Directions for this task: Set down each record exactly as written.

Extracted entries:
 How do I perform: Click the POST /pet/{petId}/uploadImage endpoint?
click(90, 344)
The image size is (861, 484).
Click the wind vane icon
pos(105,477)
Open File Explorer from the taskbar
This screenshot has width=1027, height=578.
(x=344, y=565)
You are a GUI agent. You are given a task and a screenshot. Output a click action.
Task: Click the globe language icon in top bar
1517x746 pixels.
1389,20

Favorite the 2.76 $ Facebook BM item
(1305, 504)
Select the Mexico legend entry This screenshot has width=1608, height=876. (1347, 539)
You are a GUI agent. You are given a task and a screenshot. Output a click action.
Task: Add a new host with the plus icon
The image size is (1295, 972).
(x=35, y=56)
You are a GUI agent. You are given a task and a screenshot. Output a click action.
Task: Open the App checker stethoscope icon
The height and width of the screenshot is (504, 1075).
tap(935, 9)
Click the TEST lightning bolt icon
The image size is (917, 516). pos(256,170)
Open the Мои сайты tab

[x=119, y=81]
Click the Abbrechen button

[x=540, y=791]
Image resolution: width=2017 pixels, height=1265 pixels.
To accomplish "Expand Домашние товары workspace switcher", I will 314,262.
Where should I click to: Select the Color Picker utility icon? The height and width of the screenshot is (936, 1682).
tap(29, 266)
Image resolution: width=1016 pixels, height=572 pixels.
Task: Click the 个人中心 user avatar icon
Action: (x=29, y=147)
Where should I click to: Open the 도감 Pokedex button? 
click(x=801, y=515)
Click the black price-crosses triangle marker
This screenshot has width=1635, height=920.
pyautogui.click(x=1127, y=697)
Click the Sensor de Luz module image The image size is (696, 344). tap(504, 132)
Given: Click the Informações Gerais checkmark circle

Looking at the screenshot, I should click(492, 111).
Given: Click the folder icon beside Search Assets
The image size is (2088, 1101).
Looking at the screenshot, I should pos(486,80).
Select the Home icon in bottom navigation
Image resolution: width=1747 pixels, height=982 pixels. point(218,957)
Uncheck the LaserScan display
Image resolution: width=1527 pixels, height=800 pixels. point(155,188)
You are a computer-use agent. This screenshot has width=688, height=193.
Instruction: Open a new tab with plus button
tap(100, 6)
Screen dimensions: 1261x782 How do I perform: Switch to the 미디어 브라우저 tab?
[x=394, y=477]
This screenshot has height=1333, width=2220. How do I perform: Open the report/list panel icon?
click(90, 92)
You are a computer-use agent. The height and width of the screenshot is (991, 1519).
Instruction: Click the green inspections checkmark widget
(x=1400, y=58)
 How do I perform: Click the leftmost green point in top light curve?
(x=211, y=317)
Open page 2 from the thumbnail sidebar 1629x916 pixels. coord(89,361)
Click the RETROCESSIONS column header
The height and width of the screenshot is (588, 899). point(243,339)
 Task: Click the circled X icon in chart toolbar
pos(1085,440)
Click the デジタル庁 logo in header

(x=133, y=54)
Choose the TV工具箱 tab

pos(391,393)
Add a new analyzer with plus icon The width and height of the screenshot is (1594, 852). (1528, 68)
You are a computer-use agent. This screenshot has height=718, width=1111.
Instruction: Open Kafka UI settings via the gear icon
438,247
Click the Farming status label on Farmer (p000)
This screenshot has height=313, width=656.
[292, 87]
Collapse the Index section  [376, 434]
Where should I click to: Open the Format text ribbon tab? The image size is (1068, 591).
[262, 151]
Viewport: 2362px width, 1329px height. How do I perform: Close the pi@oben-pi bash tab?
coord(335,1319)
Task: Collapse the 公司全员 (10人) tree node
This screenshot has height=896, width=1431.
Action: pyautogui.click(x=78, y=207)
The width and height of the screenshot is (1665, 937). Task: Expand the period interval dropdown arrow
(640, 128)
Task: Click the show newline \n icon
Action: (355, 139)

Written reply:
 How do I perform: Click the POST /pet/{petId}/uploadImage endpoint?
click(90, 344)
The image size is (861, 484).
Click the wind vane icon
pos(105,477)
Open File Explorer from the taskbar
This screenshot has width=1027, height=578.
(x=344, y=565)
You are a GUI agent. You are given a task and a screenshot. Output a click action.
Task: Click the globe language icon in top bar
1517x746 pixels.
1389,20

Favorite the 2.76 $ Facebook BM item
(1305, 504)
Select the Mexico legend entry This screenshot has width=1608, height=876. (1347, 539)
You are a GUI agent. You are given a task and a screenshot. Output a click action.
Task: Add a new host with the plus icon
The image size is (1295, 972).
(x=35, y=56)
You are a GUI agent. You are given a task and a screenshot. Output a click action.
Task: Open the App checker stethoscope icon
The height and width of the screenshot is (504, 1075).
tap(935, 9)
Click the TEST lightning bolt icon
The image size is (917, 516). pos(256,170)
Open the Мои сайты tab

[x=119, y=81]
Click the Abbrechen button

[x=540, y=791]
Image resolution: width=2017 pixels, height=1265 pixels.
To accomplish "Expand Домашние товары workspace switcher", I will 314,262.
Where should I click to: Select the Color Picker utility icon? The height and width of the screenshot is (936, 1682).
tap(29, 266)
Image resolution: width=1016 pixels, height=572 pixels.
Task: Click the 个人中心 user avatar icon
Action: (x=29, y=147)
Where should I click to: Open the 도감 Pokedex button? 
click(x=801, y=515)
Click the black price-crosses triangle marker
This screenshot has width=1635, height=920.
pyautogui.click(x=1127, y=697)
Click the Sensor de Luz module image The image size is (696, 344). tap(504, 132)
Given: Click the Informações Gerais checkmark circle

Looking at the screenshot, I should click(492, 111).
Given: Click the folder icon beside Search Assets
The image size is (2088, 1101).
Looking at the screenshot, I should pos(486,80).
Select the Home icon in bottom navigation
Image resolution: width=1747 pixels, height=982 pixels. point(218,957)
Uncheck the LaserScan display
Image resolution: width=1527 pixels, height=800 pixels. point(155,188)
You are a computer-use agent. This screenshot has width=688, height=193.
Instruction: Open a new tab with plus button
tap(100, 6)
Screen dimensions: 1261x782 How do I perform: Switch to the 미디어 브라우저 tab?
[x=394, y=477]
This screenshot has height=1333, width=2220. How do I perform: Open the report/list panel icon?
click(90, 92)
You are a computer-use agent. The height and width of the screenshot is (991, 1519).
Instruction: Click the green inspections checkmark widget
(x=1400, y=58)
 How do I perform: Click the leftmost green point in top light curve?
(x=211, y=317)
Open page 2 from the thumbnail sidebar 1629x916 pixels. coord(89,361)
Click the RETROCESSIONS column header
The height and width of the screenshot is (588, 899). point(243,339)
 Task: Click the circled X icon in chart toolbar
pos(1085,440)
Click the デジタル庁 logo in header

(x=133, y=54)
Choose the TV工具箱 tab

pos(391,393)
Add a new analyzer with plus icon The width and height of the screenshot is (1594, 852). (1528, 68)
You are a computer-use agent. This screenshot has height=718, width=1111.
Instruction: Open Kafka UI settings via the gear icon
438,247
Click the Farming status label on Farmer (p000)
This screenshot has height=313, width=656.
[292, 87]
Collapse the Index section  [376, 434]
Where should I click to: Open the Format text ribbon tab? The image size is (1068, 591).
[262, 151]
Viewport: 2362px width, 1329px height. How do I perform: Close the pi@oben-pi bash tab?
coord(335,1319)
Task: Collapse the 公司全员 (10人) tree node
This screenshot has height=896, width=1431.
Action: pyautogui.click(x=78, y=207)
The width and height of the screenshot is (1665, 937). Task: Expand the period interval dropdown arrow
(640, 128)
Task: Click the show newline \n icon
Action: (355, 139)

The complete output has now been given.